New programs? They're everywhere you look, such as Bachelor of Innovation degrees in various areas (business, engineering, etc.), and students being able to finish undergraduate work in many fields without setting foot on campus.
Community outreach? It has become constant and organic, such as the business school's El Pomar Institute for Innovation and Commercialization (or EPIIC) recently organizing an "Ignite Colorado Springs" event of rapid-fire, five-minute presentations detailing economic development progress across the city. With minimal promotion, about 300 people showed up, so more Ignite events will follow in months ahead.
Local economic impact? UCCS folks estimate that figure was $310 million annually in 2010, and they project between $750 million and $1 billion by 2020. But here's a more tangible way to measure it: Chancellor Pam Shockley-Zalabak says about 480 students have jobs at the University Village shopping complex on North Nevada Avenue, just west of the campus.
Burnett makes another point, saying University Village's corporate investment has added up to the $50 million range, "which is nice to have just across from the campus." As mentioned here previously ("UCCS inspires new thinking," Feb. 6), the university can help business and political leaders wanting to diversify our economy and bring in more large companies.
But it's time for everyone to agree on another point.
UCCS is the best thing Colorado Springs has going for it now. Our city government has been slowed by turmoil, turnover and tempers. Our military presence already has felt the effects of belt-tightening. Our tourism took a painful hit from the Waldo Canyon Fire. Our manufacturing has gone downhill for more than a decade, with no sign of a big rebound.
Granted, we have fresh energy and determination to enhance downtown, and short-term projects such as making alleyways more enticing will help. But the ambitious projects taking shape mostly have timelines of three to five years, or more.
Then there's UCCS. Across from University Village you see the rising walls of the Lane Center for Academic Health Sciences. The four-story building, scheduled for completion in 2014, will focus on senior health, house a CU School of Medicine branch, and feature similar architecture to other campus projects. Not far away, a huge parking garage, big enough to have two soccer fields on top, is close to reality. Then comes the added student housing, and an expanded student rec center. All in three years.

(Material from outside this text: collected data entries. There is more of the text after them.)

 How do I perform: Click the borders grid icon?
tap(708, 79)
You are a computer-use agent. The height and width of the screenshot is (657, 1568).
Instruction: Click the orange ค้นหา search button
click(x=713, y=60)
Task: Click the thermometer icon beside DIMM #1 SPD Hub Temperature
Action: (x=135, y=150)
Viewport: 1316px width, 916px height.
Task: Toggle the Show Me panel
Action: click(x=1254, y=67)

Almost anyone who hears about UCCS and its accelerating developments can't help but be impressed. So the city and UCCS should pursue more partnership deals, such as additional bus and shuttle service connecting students to downtown and other areas. It could mean more placement programs, such as internships, aimed at keeping students in the area during summers and after graduation. It's not enough to see it. We need to do something.
Why care so much about UCCS? The university has the ability to unite us all. It's practically immune from political battles, with all sides appreciating its value to the region. UCCS has no apparent enemies, and Shockley-Zalabak's administration has capitalized by cultivating more philanthropy.
There's nothing wrong with Colorado Springs becoming known, more and more, as a college town. And if that's a major portion of our city's "next" identity, let's go for it.